Hong Kong woman contracts pig disease
|
A 78-year-old woman in Hong Kong has contracted a pig-borne disease that has killed 39 people in southwest China in recent weeks.
The case is the third in Hong Kong since an outbreak of the disease, caused by the Streptococcus suis bacteria, began in China’s Sichuan province around June. None of the three people had travelled recently outside Hong Kong.
A government spokesman said the woman was in stable condition in hospital. She developed fever and pain in her left hip on Aug. 3 and was admitted to hospital on Aug. 8.
“She said she did not consume any raw pork.
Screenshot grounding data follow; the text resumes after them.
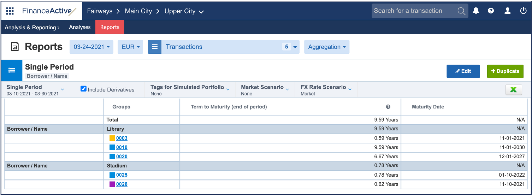The image size is (532, 195).
Task: Export report with the Excel icon
Action: point(514,90)
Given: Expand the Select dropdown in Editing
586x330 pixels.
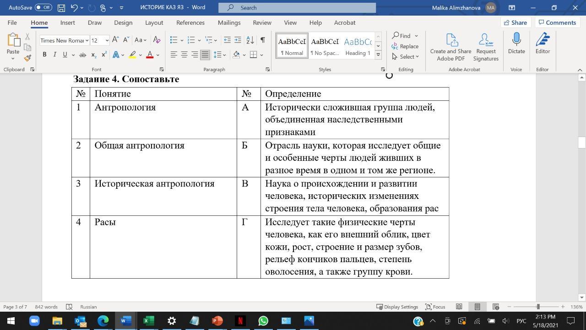Looking at the screenshot, I should pyautogui.click(x=406, y=56).
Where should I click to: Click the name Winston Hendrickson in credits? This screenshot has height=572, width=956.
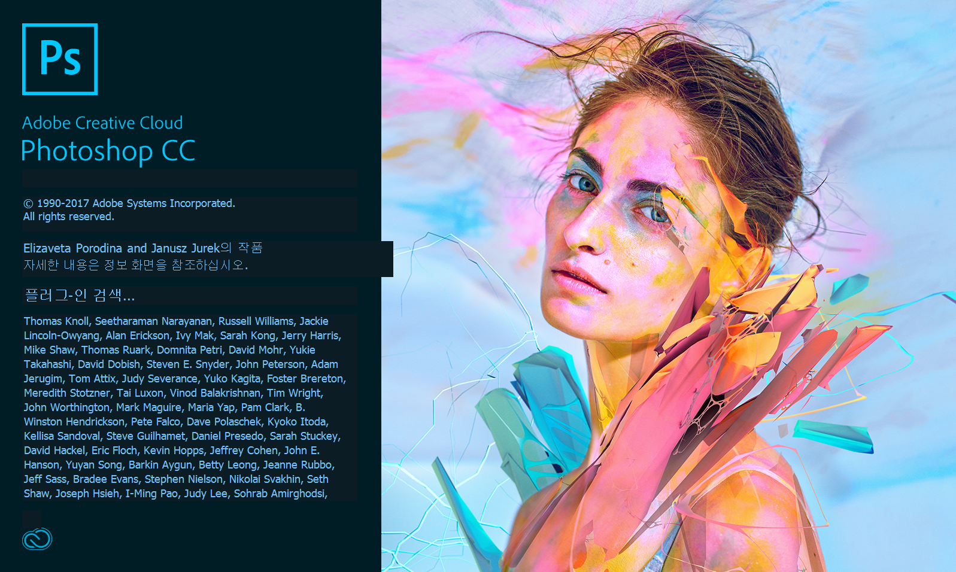point(74,422)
We are investigating how she contracted the bacteria, if she has recently visited a wet market or if she was exposed to raw pork (during cooking),” the government spokesman said on Thursday.
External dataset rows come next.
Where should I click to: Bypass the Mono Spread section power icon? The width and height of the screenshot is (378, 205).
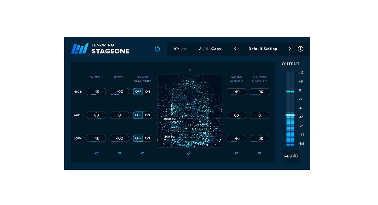pyautogui.click(x=237, y=153)
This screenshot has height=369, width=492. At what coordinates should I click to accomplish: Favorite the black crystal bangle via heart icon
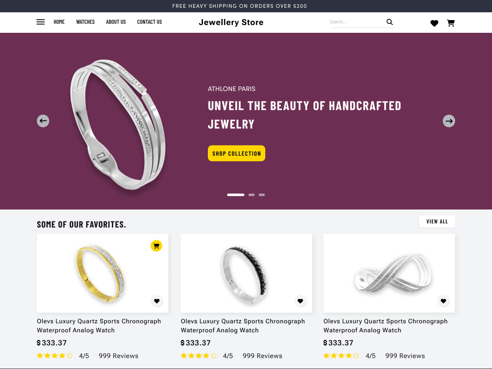point(301,301)
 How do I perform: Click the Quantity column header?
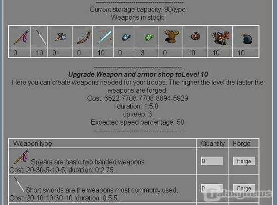pyautogui.click(x=213, y=144)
More than 200 people have contracted the disease in Sichuan from slaughtering, handling or eating infected pigs. The outbreak has killed around 650 pigs in the province, but instead of disposing them, many poor farmers ate and even sold them.
The outbreak in China’s top pork-producing province was first reported in June but did not surface in the Chinese media until almost a month later.
Streptococcus suis is endemic in most pig-rearing countries but human infections are rare.
Although China’s state media have said no human-to-human infections have been found in Sichuan, the infection rate and death toll is considered unusually high.